Back in Pop Village, while Trolls are already gathering and busy, Poppy finishes her touches of her gift to Branch, confident that she has it right. Meanwhile, Branch comes up with the idea for a machine that does Poppy's hair, but after getting her head measurements without her knowing, he sees her gift to him and runs back to his bunker. Panicking that his gift will not be enough, Branch goes over the top and builds his machine, adding more and more functions constantly. After he finishes, he tests out the machine and it explodes, sending him into space then back down to the village. When Tiny finds him on the ground, Branch believes he failed and tells him what happened. Tiny passes on the wisdom he just learnt and tells Branch to look through the clutter. While cleaning up the mess in his bunker, Branch finds a photo of him and Poppy and realizes what he must do.

During the gift swap, Poppy and Branch reveal they got each other's names. Branch presents Poppy with a scrapbook detailing all the events up until that day, which she finds wonderful, as it is only something he could give her. When Poppy opens her gift to Branch, it turns out to be empty, because she knew there was nothing good enough for him. Poppy and Branch hug as they realize they just need each other, and they and all the other Trolls start singing "Together Now". As the song ends, Poppy and Branch go off on another balloon ride over Troll Kingdom, with Poppy kissing Branch on the cheek.

== Cast ==
- Anna Kendrick as Queen Poppy
- Justin Timberlake as Branch, a survivor and Poppy's Boyfriend
- Rachel Bloom as Queen Barb
- Jenny Mermelstein as Delta Dawn. She replaces Kelly Clarkson, who previously voiced the character in Trolls World Tour
- Kunal Nayyar as Guy Diamond
- Kenan Thompson as Tiny Diamond
- Ron Funches as Cooper
- Anderson .Paak as Darnell
- Anthony Ramos as King Trollex
- Walt Dohrn as Cloud Guy, Mr. Dinkles and Fuzzbert
- Ester Dean as Legsly
- Da'Vine Joy Randolph as Flowerface Balloon
- Carol Burnett as Wind Breeze
- Kylie Jenner as Penelepuff
- Travis Scott as Rhyme-a-saurus
- Lauren Mayhew as Val Thundershock
- Megan Hilty as Holly Darlin'

== Crew ==
- Martin Handford - Special Thanks

== Soundtrack ==
A soundtrack featuring five songs from the special was released on November 26, 2021.

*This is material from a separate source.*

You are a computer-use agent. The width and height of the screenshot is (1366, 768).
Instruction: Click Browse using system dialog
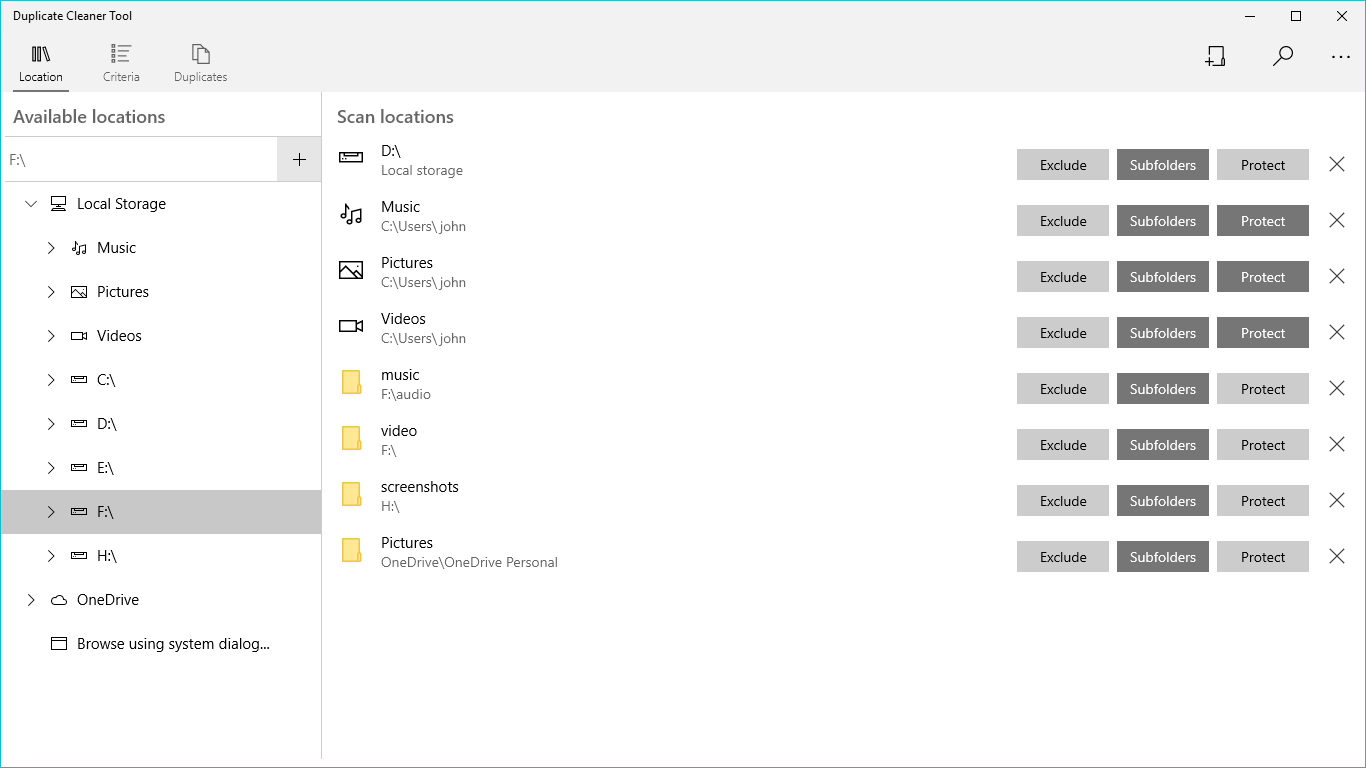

| No. | Title | Performer(s) | Length |
|---|---|---|---|
| 1. | "Together Now" | Justin Timberlake; Anna Kendrick; Anderson .Paak; Anthony Ramos; Ester Dean; | 2:56 |
| 2. | "Signed, Sealed, Delivered (I'm Yours)" | Justin Timberlake; Anna Kendrick; Anderson .Paak; Anthony Ramos; Ester Dean; | 2:36 |
| 3. | "Tiny's Journey" | Kenan Thompson; | 1:19 |
| 4. | "Together Now (TROLLS Holiday in Harmony)" | Justin Timberlake; Anna Kendrick; Anderson .Paak; Anthony Ramos; Ester Dean; Kenan Thompson; Megan Hilty; Lauren Mayhew; Ron Funches; | 2:24 |
| 5. | "Holiday in Harmony Score Suite" | Joseph Shirley | 7:18 |
| Total length: |  |  | 16:33 |

== Release ==
The special premiered on NBC on November 26, 2021 (Black Friday). It generated a live viewership of 1.845 million and a 0.35 rating. The total viewership after a week was 2.158 million and a rating of 0.44.

==Home media==
Trolls: Holiday in Harmony was released on Blu-Ray and DVD November 29, 2021 in the UK by Universal Pictures Home Entertainment (through Warner Bros. Home Entertainment).

It was also released on DVD and in a 2-pack Blu-ray bundled with Trolls Holiday on November 30, 2021 in the United States by Studio Distribution Services, LLC. (a joint venture between Universal and Warner Bros.)